[Stored items]
-*-

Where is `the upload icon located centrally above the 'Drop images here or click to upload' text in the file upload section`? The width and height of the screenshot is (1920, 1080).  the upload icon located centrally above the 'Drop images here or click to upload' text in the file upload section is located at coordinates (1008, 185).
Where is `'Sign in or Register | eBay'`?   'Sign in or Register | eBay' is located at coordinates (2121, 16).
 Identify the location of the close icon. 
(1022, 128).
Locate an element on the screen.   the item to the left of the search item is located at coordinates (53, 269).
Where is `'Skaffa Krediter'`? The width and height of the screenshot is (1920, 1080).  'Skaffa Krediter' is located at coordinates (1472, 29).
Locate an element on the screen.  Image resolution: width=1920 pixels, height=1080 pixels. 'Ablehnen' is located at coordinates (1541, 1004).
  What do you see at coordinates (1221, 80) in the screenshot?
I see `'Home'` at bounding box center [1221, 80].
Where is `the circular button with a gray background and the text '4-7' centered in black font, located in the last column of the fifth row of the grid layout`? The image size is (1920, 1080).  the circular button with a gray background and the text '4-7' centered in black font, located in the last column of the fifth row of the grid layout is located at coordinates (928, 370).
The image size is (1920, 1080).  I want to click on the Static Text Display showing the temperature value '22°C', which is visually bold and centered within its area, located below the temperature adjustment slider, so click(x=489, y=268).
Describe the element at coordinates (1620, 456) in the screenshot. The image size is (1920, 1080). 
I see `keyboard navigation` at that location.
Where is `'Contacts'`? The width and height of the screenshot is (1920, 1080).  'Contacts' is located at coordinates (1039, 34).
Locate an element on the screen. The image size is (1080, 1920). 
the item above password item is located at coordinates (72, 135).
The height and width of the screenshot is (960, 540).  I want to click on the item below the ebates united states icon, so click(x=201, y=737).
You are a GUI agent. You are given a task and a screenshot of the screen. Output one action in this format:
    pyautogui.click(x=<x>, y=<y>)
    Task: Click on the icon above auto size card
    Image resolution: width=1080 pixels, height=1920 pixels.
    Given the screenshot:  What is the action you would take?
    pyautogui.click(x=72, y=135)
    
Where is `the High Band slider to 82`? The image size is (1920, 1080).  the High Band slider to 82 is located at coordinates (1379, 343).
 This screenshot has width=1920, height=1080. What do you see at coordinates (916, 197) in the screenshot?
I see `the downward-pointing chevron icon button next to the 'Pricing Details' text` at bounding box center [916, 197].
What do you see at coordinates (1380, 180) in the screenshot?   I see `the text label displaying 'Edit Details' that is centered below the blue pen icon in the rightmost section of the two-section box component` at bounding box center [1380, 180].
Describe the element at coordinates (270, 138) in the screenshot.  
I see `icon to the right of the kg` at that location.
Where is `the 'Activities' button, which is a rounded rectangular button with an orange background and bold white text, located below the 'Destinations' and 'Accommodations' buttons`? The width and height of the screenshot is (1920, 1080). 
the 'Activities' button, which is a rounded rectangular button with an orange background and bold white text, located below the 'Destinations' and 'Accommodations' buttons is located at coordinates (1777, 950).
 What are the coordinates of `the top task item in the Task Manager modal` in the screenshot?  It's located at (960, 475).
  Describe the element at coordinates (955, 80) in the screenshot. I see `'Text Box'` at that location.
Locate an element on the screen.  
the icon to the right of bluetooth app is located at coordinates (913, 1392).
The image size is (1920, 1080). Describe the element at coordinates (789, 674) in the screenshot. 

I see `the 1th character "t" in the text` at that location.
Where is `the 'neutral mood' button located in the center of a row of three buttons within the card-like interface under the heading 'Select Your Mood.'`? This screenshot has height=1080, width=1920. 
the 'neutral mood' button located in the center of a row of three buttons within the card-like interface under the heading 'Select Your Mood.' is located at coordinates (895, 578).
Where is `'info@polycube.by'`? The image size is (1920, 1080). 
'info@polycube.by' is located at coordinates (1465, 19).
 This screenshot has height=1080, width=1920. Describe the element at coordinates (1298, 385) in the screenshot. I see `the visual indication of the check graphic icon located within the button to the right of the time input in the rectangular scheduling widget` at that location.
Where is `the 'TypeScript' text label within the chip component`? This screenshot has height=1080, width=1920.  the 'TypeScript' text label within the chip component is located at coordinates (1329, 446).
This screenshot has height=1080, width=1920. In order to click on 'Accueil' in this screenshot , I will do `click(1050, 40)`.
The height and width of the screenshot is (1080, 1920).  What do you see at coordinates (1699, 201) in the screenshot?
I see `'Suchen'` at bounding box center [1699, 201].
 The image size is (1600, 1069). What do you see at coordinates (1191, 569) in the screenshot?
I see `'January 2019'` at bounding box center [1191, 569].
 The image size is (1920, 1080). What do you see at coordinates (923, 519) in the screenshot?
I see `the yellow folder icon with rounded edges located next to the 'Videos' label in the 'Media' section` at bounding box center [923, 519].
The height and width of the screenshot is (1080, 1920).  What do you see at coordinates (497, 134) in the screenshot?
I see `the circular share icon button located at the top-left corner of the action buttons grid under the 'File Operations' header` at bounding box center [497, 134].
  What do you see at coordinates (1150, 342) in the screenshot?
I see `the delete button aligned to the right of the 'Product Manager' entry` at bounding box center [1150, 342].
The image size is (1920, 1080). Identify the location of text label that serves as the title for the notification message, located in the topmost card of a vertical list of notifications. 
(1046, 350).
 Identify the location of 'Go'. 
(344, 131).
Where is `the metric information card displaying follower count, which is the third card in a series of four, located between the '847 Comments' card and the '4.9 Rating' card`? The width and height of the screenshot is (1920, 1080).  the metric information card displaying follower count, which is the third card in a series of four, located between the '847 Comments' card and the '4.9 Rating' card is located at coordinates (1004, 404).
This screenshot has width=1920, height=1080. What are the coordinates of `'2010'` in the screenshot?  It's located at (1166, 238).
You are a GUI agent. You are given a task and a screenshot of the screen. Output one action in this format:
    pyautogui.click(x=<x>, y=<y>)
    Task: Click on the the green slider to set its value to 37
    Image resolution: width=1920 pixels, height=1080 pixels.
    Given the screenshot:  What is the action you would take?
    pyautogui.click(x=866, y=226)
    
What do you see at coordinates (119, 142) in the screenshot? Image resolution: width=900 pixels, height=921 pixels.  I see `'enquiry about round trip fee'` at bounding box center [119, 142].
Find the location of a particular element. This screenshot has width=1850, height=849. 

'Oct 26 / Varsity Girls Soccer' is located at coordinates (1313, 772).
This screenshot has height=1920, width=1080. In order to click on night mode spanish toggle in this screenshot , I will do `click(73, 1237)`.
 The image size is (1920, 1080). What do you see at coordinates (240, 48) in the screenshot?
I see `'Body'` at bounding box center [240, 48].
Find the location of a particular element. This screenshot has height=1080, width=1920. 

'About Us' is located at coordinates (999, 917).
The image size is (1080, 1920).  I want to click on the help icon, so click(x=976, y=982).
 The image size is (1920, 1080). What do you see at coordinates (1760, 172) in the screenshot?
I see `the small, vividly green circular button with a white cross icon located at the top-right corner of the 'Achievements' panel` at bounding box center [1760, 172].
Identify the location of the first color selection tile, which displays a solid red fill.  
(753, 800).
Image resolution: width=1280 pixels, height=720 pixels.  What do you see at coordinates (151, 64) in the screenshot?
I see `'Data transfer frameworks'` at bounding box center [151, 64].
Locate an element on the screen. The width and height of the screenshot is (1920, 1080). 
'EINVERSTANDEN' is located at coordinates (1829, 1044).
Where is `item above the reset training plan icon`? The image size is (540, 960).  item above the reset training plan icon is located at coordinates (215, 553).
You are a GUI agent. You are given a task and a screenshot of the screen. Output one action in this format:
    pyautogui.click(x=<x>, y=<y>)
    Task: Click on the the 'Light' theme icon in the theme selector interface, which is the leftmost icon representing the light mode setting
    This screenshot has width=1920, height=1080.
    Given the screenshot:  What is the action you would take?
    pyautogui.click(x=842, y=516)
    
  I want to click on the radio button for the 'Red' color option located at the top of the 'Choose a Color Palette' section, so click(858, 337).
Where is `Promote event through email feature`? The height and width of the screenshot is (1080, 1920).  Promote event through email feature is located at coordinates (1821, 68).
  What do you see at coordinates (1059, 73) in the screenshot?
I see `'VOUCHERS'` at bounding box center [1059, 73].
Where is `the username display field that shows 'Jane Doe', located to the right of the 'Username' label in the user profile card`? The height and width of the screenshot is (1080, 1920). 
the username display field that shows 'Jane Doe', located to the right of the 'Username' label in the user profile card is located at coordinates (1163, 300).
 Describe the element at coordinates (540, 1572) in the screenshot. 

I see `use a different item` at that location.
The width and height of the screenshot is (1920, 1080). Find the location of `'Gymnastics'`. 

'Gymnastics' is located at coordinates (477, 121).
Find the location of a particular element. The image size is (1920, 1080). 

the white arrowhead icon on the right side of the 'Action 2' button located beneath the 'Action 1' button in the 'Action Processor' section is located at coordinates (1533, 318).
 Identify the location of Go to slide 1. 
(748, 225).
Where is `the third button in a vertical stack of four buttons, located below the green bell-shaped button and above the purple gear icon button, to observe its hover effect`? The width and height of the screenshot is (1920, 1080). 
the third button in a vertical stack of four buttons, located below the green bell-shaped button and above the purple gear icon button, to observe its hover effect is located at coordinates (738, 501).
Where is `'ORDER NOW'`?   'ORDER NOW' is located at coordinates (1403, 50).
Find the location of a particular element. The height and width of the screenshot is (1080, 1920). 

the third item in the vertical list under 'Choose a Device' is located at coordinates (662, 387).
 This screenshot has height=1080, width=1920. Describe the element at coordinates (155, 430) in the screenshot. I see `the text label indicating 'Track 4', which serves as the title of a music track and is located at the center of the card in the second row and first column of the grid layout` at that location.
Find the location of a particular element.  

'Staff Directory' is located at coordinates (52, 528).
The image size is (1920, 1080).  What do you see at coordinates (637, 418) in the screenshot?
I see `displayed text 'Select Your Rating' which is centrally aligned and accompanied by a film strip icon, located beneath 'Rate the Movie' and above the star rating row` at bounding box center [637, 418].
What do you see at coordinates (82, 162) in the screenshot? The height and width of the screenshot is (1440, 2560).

-*-

▶ GOAL
Retype the lines starting at the one that contains "coordinates (1472, 29)." and ending at the one that contains "center [1221, 80].", including both.

▶ SOLUTION BELOW
Where is `'Skaffa Krediter'`? The width and height of the screenshot is (1920, 1080).  'Skaffa Krediter' is located at coordinates (1472, 29).
Locate an element on the screen.  Image resolution: width=1920 pixels, height=1080 pixels. 'Ablehnen' is located at coordinates (1541, 1004).
  What do you see at coordinates (1221, 80) in the screenshot?
I see `'Home'` at bounding box center [1221, 80].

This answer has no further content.